Two poor children had found a way of having more than a pot of flowers – it was almost a real garden.
Their parents lived in a narrow alley; and they lived in two attics, the one facing the other.
The rooves of the two houses almost touched; such that one could, without danger, pass from one gutter to the other, and pay a visit.
In front of their window, each child had a big wooden box filled with soil, where grew garden herbs for the household; also, in each box was a single rose.
The parents had the idea of putting the boxes across the little alley, from one window to the other.
This was a considerable enhancement: the peas drooped their branches and the roses joined up, with their flowers forming a veritable arch of triumphant splendour.
The children would come and sit on their little stools amongst the roses.
What pleasure it was when they were permitted to go and amuse themselves together in this sky bed!
They were not brother and sister, but they loved each other as if they were.
In winter, their pleasures were interrupted. The windows were often frosted: the glass panes covered with a layer of ice.
The children would then warm a copper coin on the stove; they would apply it on the window pane, and it would form a little round peep hole. On each side of the hole sparkled a sweet and mischievous little eye: it was the little children. His name was Kay, and she was called Gerda.
In summer, they could then go from one house to the other in one leap.
In winter, they had to first descend a number of stairs, and then go up as many. As it was winter, the snowflakes fluttered by the thousands.
“Those are the white bees,” said the grandmother.
“Do they also have a queen?” asked the little boy, for he knew that bees usually have one.
“Certainly,” said the grandmother. “Look, she is flying there where the swarm is thickest.
She is the largest of them all, and never stays in one place; she is always buzzing around.
She is on the ground, and then suddenly she sets off to hide in the dark clouds.
On winter nights, it is she who flies through village streets, looking through the windows; which then freeze and become covered with bizarre flowers.”
“Yes, yes, I have seen this!” said the two children at the same time; and they knew that what the grandmother said must be true.
“Can the Snow Queen come in here?” asked the little girl.
“So let her come,” said the boy. “I will put her on the burning stove, and she will melt.”
The grandmother simply stroked his hair, and told some other stories.
On that evening, little Kay was in his room; he was half undressed, and ready for bed.
He put his chair against the window and climbed on it – in order to peep through the little round hole that was made by the warm penny.
A few flakes of snow were falling gently. The largest of them landed on the edge of one of the flower boxes.
It grew and grew, and ended up forming a young woman – even bigger than Gerda. She was dressed in the finest white mesh, embroidered with starry snowflakes.

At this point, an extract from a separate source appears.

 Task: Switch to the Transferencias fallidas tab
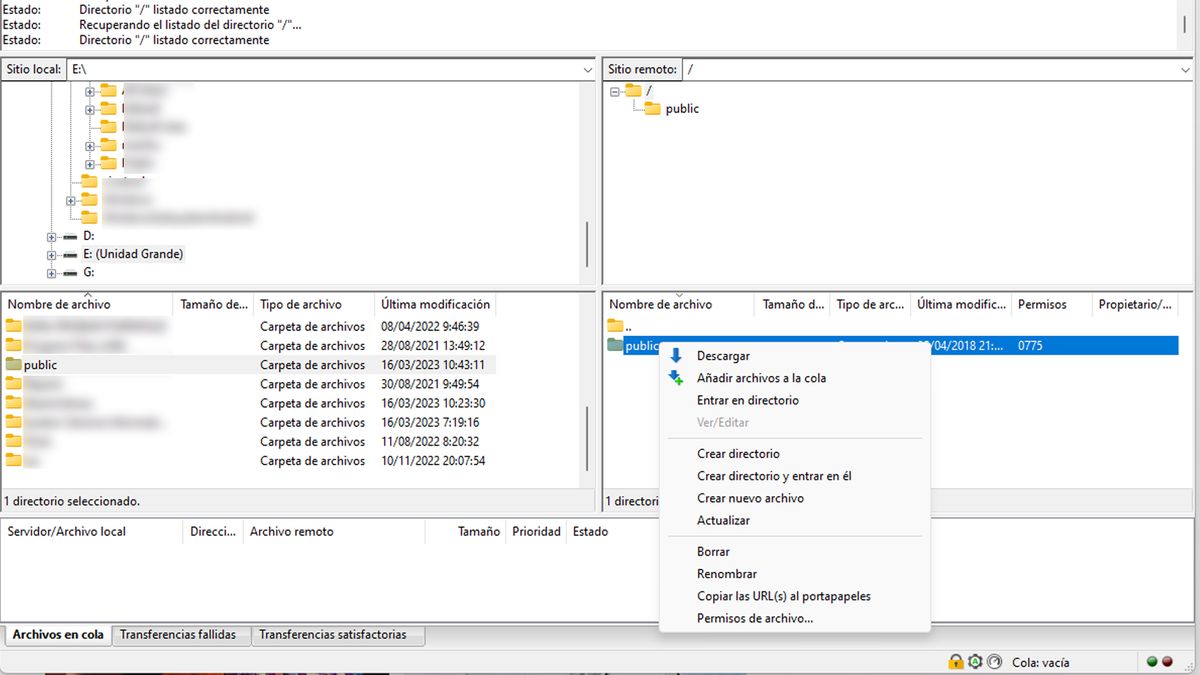[180, 634]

She was beautiful and gracious, but made completely of ice. Yet, she was so alive: her eyes gleamed like stars in a winter sky, though they were constantly moving.
Her face turned towards the window, and she made a sign with her hand. The little boy was frightened and jumped down from the chair.
A noise came from outside, as if a great bird had passed in front of the window, with its wing brushing the glass.
The following day there was a clear frost, and then came the spring.
The sun came out; the greenery shot away; the swallows built their nests; the windows opened; and the two children once again sat, the one across from the other, in their little garden high up on the roof.
How the flowers flourished superbly that summer! And how the garden was such a pleasure!
The little girl had learnt by heart a hymn where the theme was of roses; when she thought of it, she was reminded of those in her own garden.
She sang it to the little boy, and as he learnt it, the two of them were soon singing in unison:
The roses arise and fade away; but soon we will again see Christmas and the baby Jesus.
The two little ones kissed the flowers, as if to say goodbye.
They looked at the bright sunshine, and almost hoped the sun would hasten on its course, such that they might see baby Jesus sooner.